■ Work to be completed
For this exercise, return exactly the lines of the material below that begin at the one with "zma (129, 1568)" and stop after the one with "Ubiquinona (89, 1445)".

..........

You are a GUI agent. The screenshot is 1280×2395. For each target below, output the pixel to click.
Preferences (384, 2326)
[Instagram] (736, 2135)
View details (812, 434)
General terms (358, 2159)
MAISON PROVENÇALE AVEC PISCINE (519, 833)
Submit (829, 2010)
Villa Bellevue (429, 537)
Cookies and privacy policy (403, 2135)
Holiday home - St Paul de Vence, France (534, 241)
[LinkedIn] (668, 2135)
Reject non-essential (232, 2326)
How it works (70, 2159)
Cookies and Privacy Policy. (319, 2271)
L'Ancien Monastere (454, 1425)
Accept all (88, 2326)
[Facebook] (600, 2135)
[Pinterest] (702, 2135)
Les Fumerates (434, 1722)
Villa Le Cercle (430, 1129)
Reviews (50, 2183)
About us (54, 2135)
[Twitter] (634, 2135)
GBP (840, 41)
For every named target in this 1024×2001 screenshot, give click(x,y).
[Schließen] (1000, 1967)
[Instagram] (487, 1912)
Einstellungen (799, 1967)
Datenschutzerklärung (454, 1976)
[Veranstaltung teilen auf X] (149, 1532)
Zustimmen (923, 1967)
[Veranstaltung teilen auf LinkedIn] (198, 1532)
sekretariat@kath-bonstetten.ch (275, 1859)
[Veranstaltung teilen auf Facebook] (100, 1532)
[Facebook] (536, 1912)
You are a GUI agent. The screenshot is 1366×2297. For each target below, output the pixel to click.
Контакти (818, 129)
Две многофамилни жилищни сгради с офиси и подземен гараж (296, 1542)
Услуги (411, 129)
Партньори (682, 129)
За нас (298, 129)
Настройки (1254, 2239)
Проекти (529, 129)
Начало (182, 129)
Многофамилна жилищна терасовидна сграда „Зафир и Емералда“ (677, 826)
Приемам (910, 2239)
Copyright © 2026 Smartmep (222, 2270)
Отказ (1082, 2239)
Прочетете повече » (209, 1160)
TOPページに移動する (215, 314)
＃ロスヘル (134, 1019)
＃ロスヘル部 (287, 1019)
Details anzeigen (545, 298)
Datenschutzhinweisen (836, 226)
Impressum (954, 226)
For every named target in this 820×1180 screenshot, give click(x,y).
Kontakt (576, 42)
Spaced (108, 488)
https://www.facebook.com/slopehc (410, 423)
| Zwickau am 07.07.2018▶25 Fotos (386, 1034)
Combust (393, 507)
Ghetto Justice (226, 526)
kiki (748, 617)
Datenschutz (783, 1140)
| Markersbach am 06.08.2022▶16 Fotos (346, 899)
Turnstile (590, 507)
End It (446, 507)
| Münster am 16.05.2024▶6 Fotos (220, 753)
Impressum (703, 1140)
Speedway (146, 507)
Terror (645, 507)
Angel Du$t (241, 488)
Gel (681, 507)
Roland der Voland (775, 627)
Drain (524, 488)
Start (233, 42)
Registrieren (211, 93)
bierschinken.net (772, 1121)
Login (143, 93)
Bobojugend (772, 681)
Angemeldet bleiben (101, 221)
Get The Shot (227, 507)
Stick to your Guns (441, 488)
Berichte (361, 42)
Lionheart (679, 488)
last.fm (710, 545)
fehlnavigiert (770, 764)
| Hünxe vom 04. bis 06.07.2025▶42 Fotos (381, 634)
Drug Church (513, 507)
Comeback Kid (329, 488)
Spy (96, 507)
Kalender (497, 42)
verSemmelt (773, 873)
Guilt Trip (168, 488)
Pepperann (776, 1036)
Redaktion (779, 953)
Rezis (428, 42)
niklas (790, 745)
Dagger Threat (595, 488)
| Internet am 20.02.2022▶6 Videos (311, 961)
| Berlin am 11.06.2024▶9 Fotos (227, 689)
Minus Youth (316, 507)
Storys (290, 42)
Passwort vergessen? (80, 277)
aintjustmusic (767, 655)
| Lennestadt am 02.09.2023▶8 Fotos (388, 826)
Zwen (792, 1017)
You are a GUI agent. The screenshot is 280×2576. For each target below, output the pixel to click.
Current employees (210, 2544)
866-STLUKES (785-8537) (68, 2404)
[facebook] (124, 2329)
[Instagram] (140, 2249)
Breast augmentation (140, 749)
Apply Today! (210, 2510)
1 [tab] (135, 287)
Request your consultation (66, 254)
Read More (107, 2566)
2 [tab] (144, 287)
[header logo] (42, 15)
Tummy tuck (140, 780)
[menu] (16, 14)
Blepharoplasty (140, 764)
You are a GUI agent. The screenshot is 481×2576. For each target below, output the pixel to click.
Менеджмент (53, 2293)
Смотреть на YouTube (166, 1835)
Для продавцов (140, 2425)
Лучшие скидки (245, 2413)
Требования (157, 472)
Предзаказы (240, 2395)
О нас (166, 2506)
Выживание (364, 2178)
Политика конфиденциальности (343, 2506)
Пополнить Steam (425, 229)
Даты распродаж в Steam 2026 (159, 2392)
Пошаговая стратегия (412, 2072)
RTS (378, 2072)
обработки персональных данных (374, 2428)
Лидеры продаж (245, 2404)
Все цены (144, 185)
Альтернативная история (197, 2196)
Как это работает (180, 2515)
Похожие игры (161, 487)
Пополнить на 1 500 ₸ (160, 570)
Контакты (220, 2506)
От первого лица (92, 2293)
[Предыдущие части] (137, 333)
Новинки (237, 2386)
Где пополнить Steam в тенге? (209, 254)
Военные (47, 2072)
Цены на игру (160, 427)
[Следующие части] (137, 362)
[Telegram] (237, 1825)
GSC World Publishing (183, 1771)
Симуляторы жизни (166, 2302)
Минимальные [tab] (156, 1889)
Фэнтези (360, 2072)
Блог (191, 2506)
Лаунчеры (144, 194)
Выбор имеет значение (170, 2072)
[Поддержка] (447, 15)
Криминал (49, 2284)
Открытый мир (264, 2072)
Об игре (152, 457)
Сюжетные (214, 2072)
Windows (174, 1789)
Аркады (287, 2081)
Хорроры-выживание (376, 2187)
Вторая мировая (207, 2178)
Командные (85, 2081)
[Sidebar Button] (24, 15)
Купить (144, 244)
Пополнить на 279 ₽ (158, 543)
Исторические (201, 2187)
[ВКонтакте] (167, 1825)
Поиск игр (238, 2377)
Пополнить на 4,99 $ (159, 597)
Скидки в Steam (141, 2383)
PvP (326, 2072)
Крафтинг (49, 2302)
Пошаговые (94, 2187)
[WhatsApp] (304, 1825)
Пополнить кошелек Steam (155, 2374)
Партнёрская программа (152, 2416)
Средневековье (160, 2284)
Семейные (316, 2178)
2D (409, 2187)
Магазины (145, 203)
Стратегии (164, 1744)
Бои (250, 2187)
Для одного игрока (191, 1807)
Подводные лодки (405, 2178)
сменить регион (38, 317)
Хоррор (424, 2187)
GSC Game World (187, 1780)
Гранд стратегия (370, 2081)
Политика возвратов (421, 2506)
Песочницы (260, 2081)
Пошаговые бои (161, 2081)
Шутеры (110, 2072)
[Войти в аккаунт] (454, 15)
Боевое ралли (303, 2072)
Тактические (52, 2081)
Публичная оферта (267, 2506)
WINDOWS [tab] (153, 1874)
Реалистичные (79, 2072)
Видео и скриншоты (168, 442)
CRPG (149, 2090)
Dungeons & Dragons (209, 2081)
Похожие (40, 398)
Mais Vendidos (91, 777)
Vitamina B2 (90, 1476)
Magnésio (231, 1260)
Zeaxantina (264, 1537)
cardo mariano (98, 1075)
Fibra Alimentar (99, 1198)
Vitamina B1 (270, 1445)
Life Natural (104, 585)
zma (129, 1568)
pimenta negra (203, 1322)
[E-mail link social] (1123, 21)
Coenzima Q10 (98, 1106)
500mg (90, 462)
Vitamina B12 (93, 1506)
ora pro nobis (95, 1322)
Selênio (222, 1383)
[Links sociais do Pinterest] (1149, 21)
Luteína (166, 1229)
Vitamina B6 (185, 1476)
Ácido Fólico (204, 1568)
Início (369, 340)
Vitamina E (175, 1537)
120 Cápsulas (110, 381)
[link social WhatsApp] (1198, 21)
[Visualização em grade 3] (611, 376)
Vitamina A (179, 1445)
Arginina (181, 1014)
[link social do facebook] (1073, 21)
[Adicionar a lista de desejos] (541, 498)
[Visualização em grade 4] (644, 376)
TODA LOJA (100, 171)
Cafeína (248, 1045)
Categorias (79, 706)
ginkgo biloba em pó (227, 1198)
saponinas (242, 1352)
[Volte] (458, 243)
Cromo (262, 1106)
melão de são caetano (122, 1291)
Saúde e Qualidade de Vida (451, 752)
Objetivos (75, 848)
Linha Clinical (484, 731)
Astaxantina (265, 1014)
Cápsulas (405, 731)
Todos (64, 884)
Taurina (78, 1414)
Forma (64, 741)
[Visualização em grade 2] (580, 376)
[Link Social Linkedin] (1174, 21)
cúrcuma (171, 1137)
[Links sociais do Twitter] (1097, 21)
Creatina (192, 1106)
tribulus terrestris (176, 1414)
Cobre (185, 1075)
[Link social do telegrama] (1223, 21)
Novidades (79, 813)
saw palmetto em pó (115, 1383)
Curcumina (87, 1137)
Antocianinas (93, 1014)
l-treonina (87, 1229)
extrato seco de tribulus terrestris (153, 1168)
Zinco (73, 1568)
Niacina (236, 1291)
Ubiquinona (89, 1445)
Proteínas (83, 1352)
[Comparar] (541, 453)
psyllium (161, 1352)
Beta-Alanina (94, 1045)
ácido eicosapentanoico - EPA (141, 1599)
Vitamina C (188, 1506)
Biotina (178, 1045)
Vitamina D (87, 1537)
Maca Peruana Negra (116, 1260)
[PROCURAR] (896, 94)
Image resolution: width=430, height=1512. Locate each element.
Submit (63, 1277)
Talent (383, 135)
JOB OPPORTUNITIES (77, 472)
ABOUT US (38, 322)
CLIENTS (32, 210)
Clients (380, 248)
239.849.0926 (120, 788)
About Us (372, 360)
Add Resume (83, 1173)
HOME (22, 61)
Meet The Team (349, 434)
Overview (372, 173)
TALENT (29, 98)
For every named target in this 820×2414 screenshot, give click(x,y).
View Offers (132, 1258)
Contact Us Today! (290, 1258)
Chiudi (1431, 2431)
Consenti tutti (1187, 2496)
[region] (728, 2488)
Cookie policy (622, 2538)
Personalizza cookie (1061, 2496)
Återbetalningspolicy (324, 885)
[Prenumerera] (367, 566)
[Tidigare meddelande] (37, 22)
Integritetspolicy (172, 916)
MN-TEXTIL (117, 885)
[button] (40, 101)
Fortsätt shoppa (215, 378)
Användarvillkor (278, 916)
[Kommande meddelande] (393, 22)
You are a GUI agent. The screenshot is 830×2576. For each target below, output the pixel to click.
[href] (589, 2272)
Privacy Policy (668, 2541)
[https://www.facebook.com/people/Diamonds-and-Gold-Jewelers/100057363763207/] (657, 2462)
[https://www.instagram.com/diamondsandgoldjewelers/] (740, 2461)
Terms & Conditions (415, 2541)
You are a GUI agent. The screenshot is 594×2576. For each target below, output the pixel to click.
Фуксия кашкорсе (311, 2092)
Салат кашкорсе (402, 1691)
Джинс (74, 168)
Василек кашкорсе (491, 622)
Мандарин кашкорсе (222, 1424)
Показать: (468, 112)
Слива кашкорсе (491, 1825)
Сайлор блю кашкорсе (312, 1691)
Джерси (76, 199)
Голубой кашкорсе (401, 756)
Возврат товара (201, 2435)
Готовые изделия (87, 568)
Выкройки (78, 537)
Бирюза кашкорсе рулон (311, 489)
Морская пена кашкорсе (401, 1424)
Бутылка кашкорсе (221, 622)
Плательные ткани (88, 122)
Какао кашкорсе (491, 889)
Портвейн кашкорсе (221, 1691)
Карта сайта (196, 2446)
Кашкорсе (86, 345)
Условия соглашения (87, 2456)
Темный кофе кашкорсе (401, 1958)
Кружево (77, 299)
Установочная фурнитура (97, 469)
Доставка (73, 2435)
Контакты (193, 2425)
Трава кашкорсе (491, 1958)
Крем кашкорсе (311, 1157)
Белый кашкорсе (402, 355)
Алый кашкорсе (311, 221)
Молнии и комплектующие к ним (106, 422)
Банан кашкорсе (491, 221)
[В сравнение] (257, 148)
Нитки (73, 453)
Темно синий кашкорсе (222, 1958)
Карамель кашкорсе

..........

■ Reply to the task
zma (129, 1568)
pimenta negra (203, 1322)
[E-mail link social] (1123, 21)
Coenzima Q10 (98, 1106)
500mg (90, 462)
Vitamina B12 (93, 1506)
ora pro nobis (95, 1322)
Selênio (222, 1383)
[Links sociais do Pinterest] (1149, 21)
Luteína (166, 1229)
Vitamina B6 (185, 1476)
Ácido Fólico (204, 1568)
Início (369, 340)
Vitamina E (175, 1537)
120 Cápsulas (110, 381)
[link social WhatsApp] (1198, 21)
[Visualização em grade 3] (611, 376)
Vitamina A (179, 1445)
Arginina (181, 1014)
[link social do facebook] (1073, 21)
[Adicionar a lista de desejos] (541, 498)
[Visualização em grade 4] (644, 376)
TODA LOJA (100, 171)
Cafeína (248, 1045)
Categorias (79, 706)
ginkgo biloba em pó (227, 1198)
saponinas (242, 1352)
[Volte] (458, 243)
Cromo (262, 1106)
melão de são caetano (122, 1291)
Saúde e Qualidade de Vida (451, 752)
Objetivos (75, 848)
Linha Clinical (484, 731)
Astaxantina (265, 1014)
Cápsulas (405, 731)
Todos (64, 884)
Taurina (78, 1414)
Forma (64, 741)
[Visualização em grade 2] (580, 376)
[Link Social Linkedin] (1174, 21)
cúrcuma (171, 1137)
[Links sociais do Twitter] (1097, 21)
Creatina (192, 1106)
tribulus terrestris (176, 1414)
Cobre (185, 1075)
[Link social do telegrama] (1223, 21)
Novidades (79, 813)
saw palmetto em pó (115, 1383)
Curcumina (87, 1137)
Antocianinas (93, 1014)
l-treonina (87, 1229)
extrato seco de tribulus terrestris (153, 1168)
Zinco (73, 1568)
Niacina (236, 1291)
Ubiquinona (89, 1445)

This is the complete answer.